The Supreme Court just made it more difficult for older job applicants to establish that they were discriminated against by potential employers. Last month, the Supreme Court declined to review the Seventh Circuit Court of Appeals’ decision in Kleber v. CareFusion Corporation, which held that the Age Discrimination in Employment Act (“ADEA”) does not apply to job applications who allege that a hiring policy adversely impacts older workers. While older applicants are still protected from hiring practices that explicitly discriminate against older applicants, the Seventh Circuit opinion prevents older applicants from bringing disparate impact claims (i.e., alleging that a policy has the effect of discriminating against a job seeker based on age even if that was not the employer’s original or stated intent).
In Kleber, a 58-year-old attorney applied for a senior in-house position in CareFusion’s law department. The job description required applications to have “3 to 7 years (no more than 7 years) of relevant legal experience.” While Kleber had more than seven years of relevant experience, he applied for the job anyway. CareFusion passed over Kleber for the position and hired a 29 year-old instead, whose experience level fell within the time period listed in the job description. Kleber then sued CareFusion for age discrimination under the ADEA.
In January, the Seventh Circuit heard the Kleber case on appeal and decided that the ADEA doesn’t protect job applicants from employment policies and practices that have a disparate impact but instead only protects applicants from employment practices that overtly discriminate based on age. The appellate court found that only current employees are protected from employment practices that have a disparate impact. By refusing to review the Seventh Circuit opinion, the Supreme Court is leaving the appellate court’s opinion as the controlling law in the Seventh Circuit (Illinois, Indiana, and Wisconsin).

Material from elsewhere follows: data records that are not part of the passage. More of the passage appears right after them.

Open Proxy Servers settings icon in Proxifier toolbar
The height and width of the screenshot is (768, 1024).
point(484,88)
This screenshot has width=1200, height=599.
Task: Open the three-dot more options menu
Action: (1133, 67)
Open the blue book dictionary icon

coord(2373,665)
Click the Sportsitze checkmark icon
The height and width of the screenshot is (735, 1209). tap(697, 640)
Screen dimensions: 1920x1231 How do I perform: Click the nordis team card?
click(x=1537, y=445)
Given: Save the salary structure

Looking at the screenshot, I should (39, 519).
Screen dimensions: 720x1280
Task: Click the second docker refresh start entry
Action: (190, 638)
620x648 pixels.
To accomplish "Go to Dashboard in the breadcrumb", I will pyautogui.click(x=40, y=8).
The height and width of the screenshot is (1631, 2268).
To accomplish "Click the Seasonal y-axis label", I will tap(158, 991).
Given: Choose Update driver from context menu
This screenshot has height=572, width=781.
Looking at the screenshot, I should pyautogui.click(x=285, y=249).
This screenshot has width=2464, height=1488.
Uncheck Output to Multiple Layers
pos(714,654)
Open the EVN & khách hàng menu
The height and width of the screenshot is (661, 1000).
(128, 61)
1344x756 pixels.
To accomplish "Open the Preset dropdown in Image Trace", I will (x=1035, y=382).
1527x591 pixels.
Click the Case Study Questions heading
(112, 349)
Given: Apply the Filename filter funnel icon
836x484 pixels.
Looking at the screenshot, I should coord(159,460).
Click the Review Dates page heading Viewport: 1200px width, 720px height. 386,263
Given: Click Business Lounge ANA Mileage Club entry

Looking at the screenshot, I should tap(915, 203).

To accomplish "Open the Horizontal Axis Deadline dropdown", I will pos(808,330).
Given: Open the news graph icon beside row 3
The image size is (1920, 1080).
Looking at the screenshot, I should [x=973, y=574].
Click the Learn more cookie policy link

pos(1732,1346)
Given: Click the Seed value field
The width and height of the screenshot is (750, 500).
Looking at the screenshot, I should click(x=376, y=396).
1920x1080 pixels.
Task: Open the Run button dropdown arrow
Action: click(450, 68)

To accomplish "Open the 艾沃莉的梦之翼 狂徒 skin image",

While this distinction is good for the employer, it greatly weakens federal protections for older Americans seeking employment. The concern is that employers can now use facially neutral tactics to weed out older applicants (e.g., using terms such as “recent graduate” as a qualification or advertising only on mediums frequented by younger applicants such as college campuses). However, it is important to note that even if this precedent is applied in states outside the circuit, depending on the state they live in, older applicants can still avail themselves of protections under state law. States like California expressly protect older applicants from this type of age discrimination and offer victorious plaintiffs higher possible damage award amounts. Therefore, while this decision appears to be a victory for employers, it may be a hollow one.